● **DOCUMENT EXCERPT**:
========================================================================

# Pioneer AVICD3 In-Dash Navigation System



## flyer469 (May 19, 2006)

Anyone istall one yet??? Bestbuy and circuit city now have them in stock. (But I know I can get them cheaper online), Both store sites say that it is not able to fit in our car???:confused I want the damn thing! Anyone put one in yet? Any problems? and exactly what do I need to buy to make the steering wheel buttons work with THIS unit????

Thanks in advance!:seeya:


----------



## abright52 (Dec 17, 2006)

According to Crutchfield, the AVIC-N3 will fit, here are the size differences:

Dimensions (Main Chassis) 

N3: 7" x 2" x 6-1/2"

D3: 2DIN (7" x 4" x 6-1/2")

The one you are looking at is Double Din.

Check out this thread:
http://www.gtoforum.com/showthread.php?t=12124


----------



## flyer469 (May 19, 2006)

Not as much worried about it fitting, I can make anything fit,,I am more worried about the wiring connections. Went by circuit city and they had one in stock. But they said that it will not work in the GTO, go figure. They also do not list an adapitor? Not that I can find,, I just want to make sure that I can wire this thing up and keep the steering wheel controls.. Cant find the stuff to do it!:confused


----------



## abright52 (Dec 17, 2006)

That thread that I posted explains how to use the steering wheel controls. Go to Pioneer and download the installation manual. You don't have to have a harness to install a Head Unit. If you aren't comfortable with installing one without a harness, I would suggest that you take it to a real car audio shop.


----------



## flyer469 (May 19, 2006)

I am comfortable with doing all the work myself, before I get into it, Do the wire colors match with the new radio to the old wire harness? Will I get in trouble doing it that way? :seeya: 
thanks


----------



## abright52 (Dec 17, 2006)

========================================================================

● **INFORMATION SUPPLIED**:
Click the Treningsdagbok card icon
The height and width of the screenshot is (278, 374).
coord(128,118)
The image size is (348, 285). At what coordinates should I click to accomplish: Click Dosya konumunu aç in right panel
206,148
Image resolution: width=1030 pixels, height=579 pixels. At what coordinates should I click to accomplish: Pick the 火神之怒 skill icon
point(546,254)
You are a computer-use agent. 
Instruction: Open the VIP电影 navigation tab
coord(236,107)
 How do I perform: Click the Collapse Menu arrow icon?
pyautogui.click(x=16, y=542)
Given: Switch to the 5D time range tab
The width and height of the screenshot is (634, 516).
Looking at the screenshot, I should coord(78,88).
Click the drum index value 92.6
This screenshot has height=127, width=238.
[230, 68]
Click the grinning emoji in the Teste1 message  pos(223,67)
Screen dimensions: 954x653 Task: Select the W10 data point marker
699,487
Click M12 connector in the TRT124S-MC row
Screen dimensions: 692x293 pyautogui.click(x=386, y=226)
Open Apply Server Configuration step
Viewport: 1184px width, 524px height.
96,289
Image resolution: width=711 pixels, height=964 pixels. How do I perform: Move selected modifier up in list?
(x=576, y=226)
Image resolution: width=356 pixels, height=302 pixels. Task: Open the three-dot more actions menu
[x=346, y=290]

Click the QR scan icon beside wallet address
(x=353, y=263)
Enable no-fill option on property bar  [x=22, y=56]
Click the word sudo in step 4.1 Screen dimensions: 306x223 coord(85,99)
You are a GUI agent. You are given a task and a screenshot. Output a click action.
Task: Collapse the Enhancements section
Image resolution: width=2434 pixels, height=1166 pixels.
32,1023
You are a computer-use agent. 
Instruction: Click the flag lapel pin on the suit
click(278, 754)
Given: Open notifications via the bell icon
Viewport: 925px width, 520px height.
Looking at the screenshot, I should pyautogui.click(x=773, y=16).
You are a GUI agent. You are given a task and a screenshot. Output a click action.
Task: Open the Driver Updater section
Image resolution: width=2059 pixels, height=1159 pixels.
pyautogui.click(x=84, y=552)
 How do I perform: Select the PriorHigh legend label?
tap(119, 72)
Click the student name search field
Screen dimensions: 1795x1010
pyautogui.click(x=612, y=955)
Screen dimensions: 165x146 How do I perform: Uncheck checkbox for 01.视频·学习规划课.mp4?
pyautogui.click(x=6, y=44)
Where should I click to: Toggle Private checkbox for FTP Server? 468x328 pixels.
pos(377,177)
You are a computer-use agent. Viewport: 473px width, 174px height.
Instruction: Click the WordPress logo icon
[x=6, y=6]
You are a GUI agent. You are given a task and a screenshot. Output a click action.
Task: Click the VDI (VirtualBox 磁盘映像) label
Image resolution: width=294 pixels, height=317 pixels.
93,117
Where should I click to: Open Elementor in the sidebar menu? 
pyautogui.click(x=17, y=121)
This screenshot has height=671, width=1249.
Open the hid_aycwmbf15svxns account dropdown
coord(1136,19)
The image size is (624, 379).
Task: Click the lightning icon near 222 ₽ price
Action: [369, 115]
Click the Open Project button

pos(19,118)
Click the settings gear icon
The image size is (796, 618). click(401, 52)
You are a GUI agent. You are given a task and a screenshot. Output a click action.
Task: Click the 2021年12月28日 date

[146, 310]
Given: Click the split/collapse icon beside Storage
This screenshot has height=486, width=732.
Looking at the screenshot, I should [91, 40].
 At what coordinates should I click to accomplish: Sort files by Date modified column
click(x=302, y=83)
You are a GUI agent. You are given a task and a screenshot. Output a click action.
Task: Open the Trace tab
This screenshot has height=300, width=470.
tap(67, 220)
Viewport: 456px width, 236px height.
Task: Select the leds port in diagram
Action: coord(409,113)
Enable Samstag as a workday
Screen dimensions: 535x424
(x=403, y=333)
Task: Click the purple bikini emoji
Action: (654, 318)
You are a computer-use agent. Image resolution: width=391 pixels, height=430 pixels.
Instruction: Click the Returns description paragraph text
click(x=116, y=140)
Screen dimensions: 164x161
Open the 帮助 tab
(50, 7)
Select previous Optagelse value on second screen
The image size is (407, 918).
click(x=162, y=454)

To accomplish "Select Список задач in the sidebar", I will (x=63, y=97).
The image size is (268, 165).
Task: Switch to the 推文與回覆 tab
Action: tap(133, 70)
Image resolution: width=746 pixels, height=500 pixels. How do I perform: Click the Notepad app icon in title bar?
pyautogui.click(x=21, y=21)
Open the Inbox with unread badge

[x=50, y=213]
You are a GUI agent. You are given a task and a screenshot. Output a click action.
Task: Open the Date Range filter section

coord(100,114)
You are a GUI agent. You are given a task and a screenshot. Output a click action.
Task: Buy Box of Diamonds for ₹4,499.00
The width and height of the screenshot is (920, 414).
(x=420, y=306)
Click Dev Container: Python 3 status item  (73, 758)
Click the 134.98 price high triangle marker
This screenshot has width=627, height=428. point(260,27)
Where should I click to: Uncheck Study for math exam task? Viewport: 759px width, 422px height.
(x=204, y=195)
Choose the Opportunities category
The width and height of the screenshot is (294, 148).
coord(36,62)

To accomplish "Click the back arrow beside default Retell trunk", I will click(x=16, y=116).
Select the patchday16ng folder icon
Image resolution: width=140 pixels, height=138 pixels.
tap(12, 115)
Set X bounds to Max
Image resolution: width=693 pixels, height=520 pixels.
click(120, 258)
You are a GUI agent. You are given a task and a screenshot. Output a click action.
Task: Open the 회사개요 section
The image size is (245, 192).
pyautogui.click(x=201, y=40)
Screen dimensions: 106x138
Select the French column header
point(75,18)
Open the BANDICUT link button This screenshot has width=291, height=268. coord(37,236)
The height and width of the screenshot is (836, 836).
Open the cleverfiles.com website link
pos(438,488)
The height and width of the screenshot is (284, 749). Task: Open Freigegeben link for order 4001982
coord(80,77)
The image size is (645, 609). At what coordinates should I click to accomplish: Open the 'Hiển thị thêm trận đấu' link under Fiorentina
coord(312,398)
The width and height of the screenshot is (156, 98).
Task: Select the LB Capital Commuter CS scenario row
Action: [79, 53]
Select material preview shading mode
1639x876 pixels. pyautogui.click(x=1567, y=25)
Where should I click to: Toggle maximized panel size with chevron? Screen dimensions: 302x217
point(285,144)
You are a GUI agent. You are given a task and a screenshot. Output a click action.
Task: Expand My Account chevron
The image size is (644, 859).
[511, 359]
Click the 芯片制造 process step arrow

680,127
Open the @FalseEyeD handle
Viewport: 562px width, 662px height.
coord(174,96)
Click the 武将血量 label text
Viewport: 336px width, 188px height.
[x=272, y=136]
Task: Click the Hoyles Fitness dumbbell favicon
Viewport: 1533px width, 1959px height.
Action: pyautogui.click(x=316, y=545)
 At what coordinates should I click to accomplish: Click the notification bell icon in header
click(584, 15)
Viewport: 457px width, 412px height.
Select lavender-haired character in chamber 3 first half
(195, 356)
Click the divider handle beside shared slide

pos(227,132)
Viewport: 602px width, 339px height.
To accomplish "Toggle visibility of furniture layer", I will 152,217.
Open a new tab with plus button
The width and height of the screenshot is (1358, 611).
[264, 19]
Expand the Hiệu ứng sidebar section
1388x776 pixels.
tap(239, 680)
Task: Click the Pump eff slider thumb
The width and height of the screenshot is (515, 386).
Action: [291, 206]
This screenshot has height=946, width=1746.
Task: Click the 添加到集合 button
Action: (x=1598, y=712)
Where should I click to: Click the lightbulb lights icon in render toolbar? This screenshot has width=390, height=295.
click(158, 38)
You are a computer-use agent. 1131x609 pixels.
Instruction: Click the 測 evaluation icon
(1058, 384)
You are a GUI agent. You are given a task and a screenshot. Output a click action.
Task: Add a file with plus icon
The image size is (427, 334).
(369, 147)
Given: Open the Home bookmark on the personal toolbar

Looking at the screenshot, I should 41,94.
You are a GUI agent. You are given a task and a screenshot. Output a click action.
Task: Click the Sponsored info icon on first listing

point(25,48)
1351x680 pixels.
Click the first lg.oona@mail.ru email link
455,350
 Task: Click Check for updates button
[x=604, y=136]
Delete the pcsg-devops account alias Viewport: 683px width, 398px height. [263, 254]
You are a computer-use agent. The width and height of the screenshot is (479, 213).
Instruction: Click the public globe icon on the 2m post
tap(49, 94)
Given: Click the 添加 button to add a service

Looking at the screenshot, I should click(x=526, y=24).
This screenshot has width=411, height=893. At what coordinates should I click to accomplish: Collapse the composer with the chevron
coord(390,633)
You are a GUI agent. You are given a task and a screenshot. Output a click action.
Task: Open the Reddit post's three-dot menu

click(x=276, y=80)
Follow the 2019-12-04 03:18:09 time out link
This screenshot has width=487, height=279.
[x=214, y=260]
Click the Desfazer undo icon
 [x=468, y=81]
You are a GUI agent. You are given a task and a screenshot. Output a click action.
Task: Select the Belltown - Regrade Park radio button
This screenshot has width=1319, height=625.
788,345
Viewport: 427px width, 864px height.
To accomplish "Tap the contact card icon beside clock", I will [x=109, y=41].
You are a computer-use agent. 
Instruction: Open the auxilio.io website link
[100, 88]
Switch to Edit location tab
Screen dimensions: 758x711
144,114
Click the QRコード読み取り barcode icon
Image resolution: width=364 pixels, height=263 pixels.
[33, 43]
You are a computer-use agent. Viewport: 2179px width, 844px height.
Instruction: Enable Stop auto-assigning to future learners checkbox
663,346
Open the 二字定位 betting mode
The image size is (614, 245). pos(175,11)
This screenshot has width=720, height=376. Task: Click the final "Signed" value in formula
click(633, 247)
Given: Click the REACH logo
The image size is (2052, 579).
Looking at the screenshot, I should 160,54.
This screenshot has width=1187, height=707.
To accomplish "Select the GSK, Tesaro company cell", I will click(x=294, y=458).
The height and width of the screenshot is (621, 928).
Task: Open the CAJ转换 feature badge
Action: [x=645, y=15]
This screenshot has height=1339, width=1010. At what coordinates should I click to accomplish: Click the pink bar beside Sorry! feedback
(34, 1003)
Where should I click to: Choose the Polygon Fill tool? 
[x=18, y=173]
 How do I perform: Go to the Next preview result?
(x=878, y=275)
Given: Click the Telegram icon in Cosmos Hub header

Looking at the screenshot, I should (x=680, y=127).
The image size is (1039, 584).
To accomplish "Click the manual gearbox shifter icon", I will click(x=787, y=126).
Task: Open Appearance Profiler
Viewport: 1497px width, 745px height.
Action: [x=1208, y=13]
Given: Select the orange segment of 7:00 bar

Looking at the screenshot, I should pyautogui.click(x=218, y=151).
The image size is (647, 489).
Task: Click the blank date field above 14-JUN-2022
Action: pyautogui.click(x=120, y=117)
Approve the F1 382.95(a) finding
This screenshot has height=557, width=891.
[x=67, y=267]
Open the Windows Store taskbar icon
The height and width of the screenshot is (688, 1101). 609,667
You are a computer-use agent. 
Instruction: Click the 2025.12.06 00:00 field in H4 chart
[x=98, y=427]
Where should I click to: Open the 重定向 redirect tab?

========================================================================

● **JOBS**:
[A] Could you recast everything in the records from the line containing "Open the BANDICUT" down to the line containing "1639x876 pixels. pyautogui.click(x=1567, y=25)", both included, as a numbered list with blank lines left out?
[B] Can you continue the Pioneer AVICD3 navigation thread from where it stops?

● **ANSWERS FOR THE TASKS**:
[A]
1. Open the BANDICUT link button This screenshot has width=291, height=268. coord(37,236)
2. The height and width of the screenshot is (836, 836).
3. Open the cleverfiles.com website link
4. pos(438,488)
5. The height and width of the screenshot is (284, 749). Task: Open Freigegeben link for order 4001982
6. coord(80,77)
7. The image size is (645, 609). At what coordinates should I click to accomplish: Open the 'Hiển thị thêm trận đấu' link under Fiorentina
8. coord(312,398)
9. The width and height of the screenshot is (156, 98).
10. Task: Select the LB Capital Commuter CS scenario row
11. Action: [79, 53]
12. Select material preview shading mode
13. 1639x876 pixels. pyautogui.click(x=1567, y=25)

[B]
If you jump on Pioneer's website you should be able to find the wire outputs from the HU.

You will have to check your wiring connector, but this may help:
http://www.installdr.com/Harnesses/GM-Wiring.pdf


----------



## GTOMax (Dec 1, 2006)

I have the AVIC-D3 in mine now and it is awesome! Metra just came out with a $25 double din dash kit for the GTO's. Most big stereo shops go thru metra for thier kits. I will post some pics in a bit. I didn't hook up the steering wheel controls tho. I got sirius satalite and ipod cable. Just hooked up to stock speakers. Sounds so much better than blaupunk HU. Nav works great too. I also turned up the stock sub amp in the trunk. All in all I am very pleased with it. Got it for $830 at trader village in Houston.


----------



## GTOMax (Dec 1, 2006)

Oh yeah, you will need to get a Volkswagon wiring harness adapter (not GM) and a volkswagon antenna adapter.


----------



## GTOMax (Dec 1, 2006)

One of these shots is at night, and another is with the custom background you can load.


----------



## exwrx (Apr 5, 2007)

Nice kit.... A cool touch would be to get the suede that's in the doors, shave the kit a little and wrap it in either the door suede, or vinyl matching the interior. Just my .02. I like it none-the-less.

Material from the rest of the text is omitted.